Given text =>
-- Opening Marker --

We determined that, like other muscle TMs, the full sequences of Pifuc-TM-1 and Pifuc-TM-2 consist of 284 amino acid residues (Figure 1 and Figure 2). The distinct sequence segment (residues 126 - 160) of Pifuc-TM-1 and Pifuc-TM-2 includes a region considered to be involved in interaction with troponin T (TnT)  , implying that the affinity of TnT to Pifuc-TM possibly depends on isoform types. As shown in Figure 4 and Figure 5, Pifuc-TM-2 was mainly expressed only in phasic muscle. It was reported in a scallop striated muscle study that the movement of TM was induced by the Ca2+ concentration, as it is in vertebrates . Pifuc-TM-2 might be involved in phasic muscle regulation in collaboration with Tn, which is expressed mainly in phasic muscle  .
TM molecules are joined together by a head-to-tail interaction of eight to nine residues at the N and C-termini. A sequence of MDAIKKKM at the N-terminus is well conserved across vertebrates and invertebrates, including both Pifuc-TM-1 and Pifuc-TM-2 (Figure 2). Conversely, at the C-terminus, vertebrate TM has a sequence of ALNDMTSI, whereas molluscan TM, including Pifuc-TM-1 and Pifuc-TM-2, has a sequence of TFAEL(I) AGY. This difference at the C-terminal sequence possibly confers differences in TM assembly and muscle regulation. It was reported that TM in different bivalves inhibited the Mg-ATPase activity of rabbit reconstituted actomyosin, and that the relative viscosities in the absence of KCl were 3.5 - 6 times higher than those of vertebrate TMs . Taken together, these data suggest that Pifuc-TM-1 and Pifuc-TM-2 might have distinct functions from the isotypes of vertebrate TM.

-- Closing Marker --

Work instructions =>
Repeat the passage on the tropomyosin isoforms Pifuc-TM-1 and Pifuc-TM-2 word for word, in full.

Source data:
-- Opening Marker --

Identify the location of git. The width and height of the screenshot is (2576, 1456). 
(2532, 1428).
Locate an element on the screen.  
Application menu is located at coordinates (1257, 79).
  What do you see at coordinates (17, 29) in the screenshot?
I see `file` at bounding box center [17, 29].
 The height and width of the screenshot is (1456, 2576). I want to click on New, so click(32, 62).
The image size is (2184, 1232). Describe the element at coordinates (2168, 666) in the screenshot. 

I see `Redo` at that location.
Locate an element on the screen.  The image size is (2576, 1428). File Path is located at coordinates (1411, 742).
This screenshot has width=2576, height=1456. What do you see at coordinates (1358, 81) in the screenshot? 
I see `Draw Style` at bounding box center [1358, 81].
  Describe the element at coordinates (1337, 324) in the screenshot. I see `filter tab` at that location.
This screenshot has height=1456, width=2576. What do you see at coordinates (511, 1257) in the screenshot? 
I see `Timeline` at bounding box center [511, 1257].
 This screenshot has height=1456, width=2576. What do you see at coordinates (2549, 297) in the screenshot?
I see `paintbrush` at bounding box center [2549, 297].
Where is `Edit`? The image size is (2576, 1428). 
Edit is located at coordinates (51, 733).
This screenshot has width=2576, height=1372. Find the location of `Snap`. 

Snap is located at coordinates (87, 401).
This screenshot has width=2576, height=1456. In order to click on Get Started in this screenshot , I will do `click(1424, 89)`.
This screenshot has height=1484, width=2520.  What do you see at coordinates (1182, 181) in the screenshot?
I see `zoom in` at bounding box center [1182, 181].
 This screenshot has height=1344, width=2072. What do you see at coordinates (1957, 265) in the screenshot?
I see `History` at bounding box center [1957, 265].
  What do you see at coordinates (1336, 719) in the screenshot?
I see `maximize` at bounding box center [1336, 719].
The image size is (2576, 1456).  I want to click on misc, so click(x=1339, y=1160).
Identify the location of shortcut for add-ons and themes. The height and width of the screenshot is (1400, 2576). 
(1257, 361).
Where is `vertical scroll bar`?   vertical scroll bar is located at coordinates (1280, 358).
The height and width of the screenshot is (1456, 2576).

-- Closing Marker --

Written answer =>
We determined that, like other muscle TMs, the full sequences of Pifuc-TM-1 and Pifuc-TM-2 consist of 284 amino acid residues (Figure 1 and Figure 2). The distinct sequence segment (residues 126 - 160) of Pifuc-TM-1 and Pifuc-TM-2 includes a region considered to be involved in interaction with troponin T (TnT)  , implying that the affinity of TnT to Pifuc-TM possibly depends on isoform types. As shown in Figure 4 and Figure 5, Pifuc-TM-2 was mainly expressed only in phasic muscle. It was reported in a scallop striated muscle study that the movement of TM was induced by the Ca2+ concentration, as it is in vertebrates . Pifuc-TM-2 might be involved in phasic muscle regulation in collaboration with Tn, which is expressed mainly in phasic muscle  .
TM molecules are joined together by a head-to-tail interaction of eight to nine residues at the N and C-termini. A sequence of MDAIKKKM at the N-terminus is well conserved across vertebrates and invertebrates, including both Pifuc-TM-1 and Pifuc-TM-2 (Figure 2). Conversely, at the C-terminus, vertebrate TM has a sequence of ALNDMTSI, whereas molluscan TM, including Pifuc-TM-1 and Pifuc-TM-2, has a sequence of TFAEL(I) AGY. This difference at the C-terminal sequence possibly confers differences in TM assembly and muscle regulation. It was reported that TM in different bivalves inhibited the Mg-ATPase activity of rabbit reconstituted actomyosin, and that the relative viscosities in the absence of KCl were 3.5 - 6 times higher than those of vertebrate TMs . Taken together, these data suggest that Pifuc-TM-1 and Pifuc-TM-2 might have distinct functions from the isotypes of vertebrate TM.